WILKES-BARRE, LUZERNE COUNTY (WBRE/WYOU) — All this week the Eyewitness News team is taking a look back at the Agnes flood of 1972, the 50 anniversary is Thursday, June 23.

The flood forever changed the landscape and many would even say the psyche of the people who call the Wyoming Valley home. The Agnes disaster was the catalyst for many changes in the valley: one of them being prepared for water rescues.

It is a quiet summer day in Wilkes-Barre, the Susquehanna River is calm, but the people in the boats, the Wilkes-Barre Firefighters, they know how quickly the river can turn into a monster. And in June of 1972, the river broke through the levees in the Wyoming Valley, wreaking havoc in much of the valley.

“So when we know there’s a large storm that’s going to come, preparations begin days ahead of time, and listening to the scientists, the meteorologists predict what we’re going to get, we go into preparation mode,” said Chief Jay Delaney of the Wilkes-Barre Fire Department.

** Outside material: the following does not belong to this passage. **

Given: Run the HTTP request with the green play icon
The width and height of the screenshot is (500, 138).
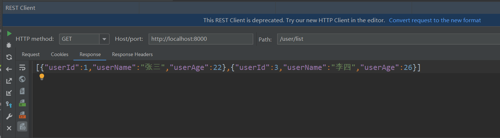Looking at the screenshot, I should [x=9, y=33].
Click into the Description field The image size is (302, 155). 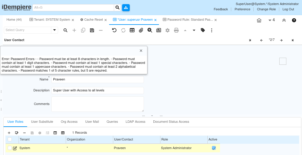(97, 90)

Wilkes-Barre Fire Chief Jay Delaney says one of the biggest lessons learned from the Agnes flood was to be prepared for the worst-case scenario. Hundreds of people had to be rescued and fires broke out in several buildings.

“We have two water rescue crafts right now. We have one $42,000 water rescue boat that has a jet engine on it. That can go in a low amount of water to get people out of the neighborhood. We can use it to fight a fire if we have to,” explained Chief Jay Delaney, Wilkes-Barre Fire Department.

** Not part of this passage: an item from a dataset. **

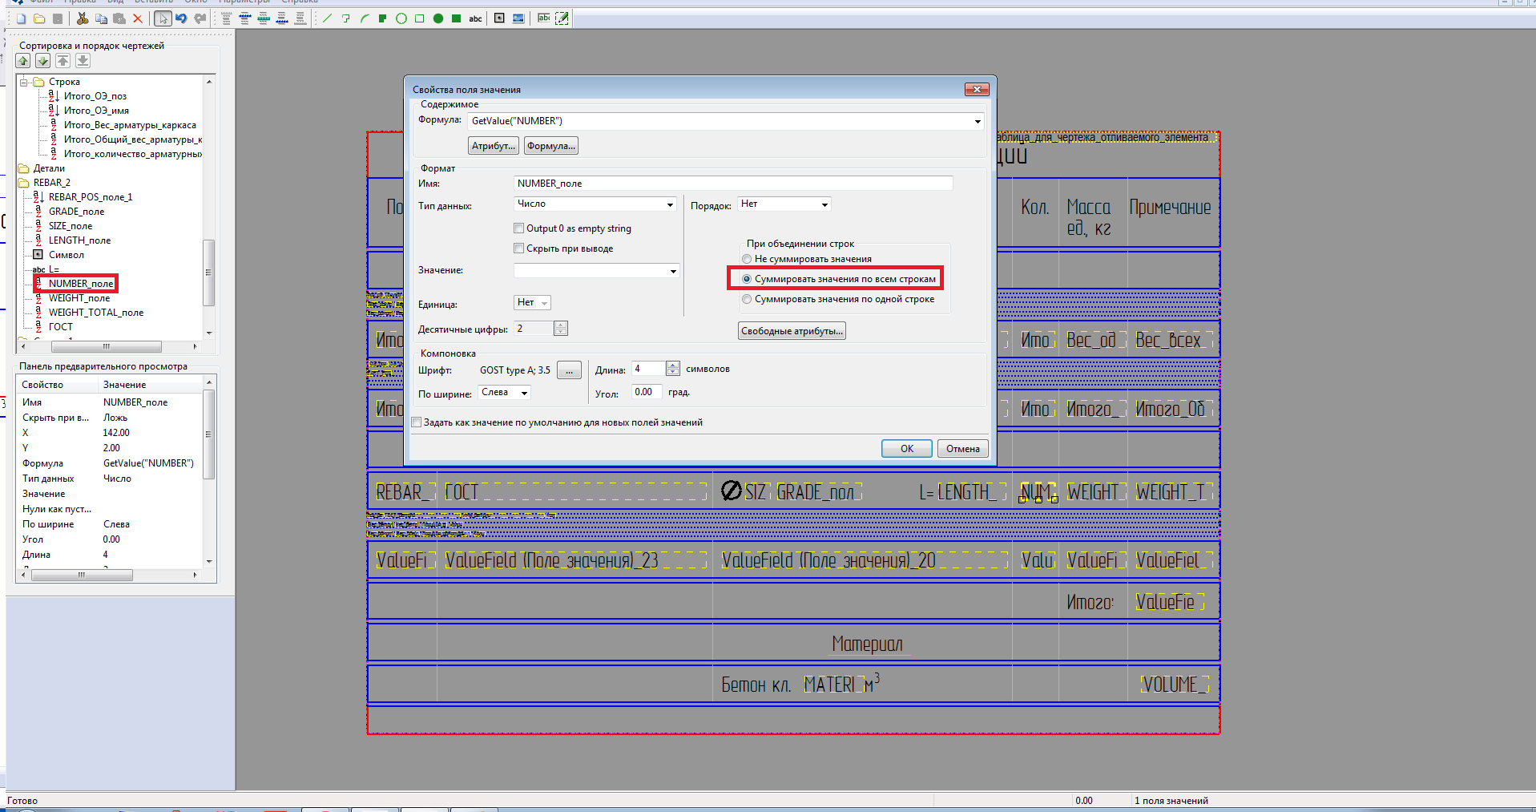The image size is (1536, 812).
Task: Select GRADE_поле item in the tree
Action: point(76,212)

Chief Delaney says the city fire department knows all too well how fast the river can rise. After Agnes, there were several close calls, including September of 2011.

“Well, we know that the levee will withstand 42.66 feet because that’s where it went to in 2011. Hurricane Ida and Lee we saw then,” added Chief Delaney.

Delaney says they hope for the best but prepare and train for the worst-case scenario.

“And some say why do we have a second boat? Because we are a river community. So you’ll see our firefighters training on the river so they’re proficient with the boats,” said Chief Delaney.

Deputy Fire Chief Alan Klapat trains those firefighters. He says these boats could mean the difference between life and death in a water emergency.

“We have personal floatation devices we have throw bags of rope. So if we can’t get directly to somebody we can throw out a bag of ropes to reach out and grab. We have a backboard that we can float to get someone on a backboard to bring them in,” stated Deputy Chief Alan Klapat, Wilkes-Barre Fire Deptartment.

Klapat says these boats are just as important as fire trucks and ambulances.

“It’s just another tool that we have. We just don’t fight fire, EMS, we do vehicle rescues and this is a very important part of what we do,” added Deputy Chief Klapat.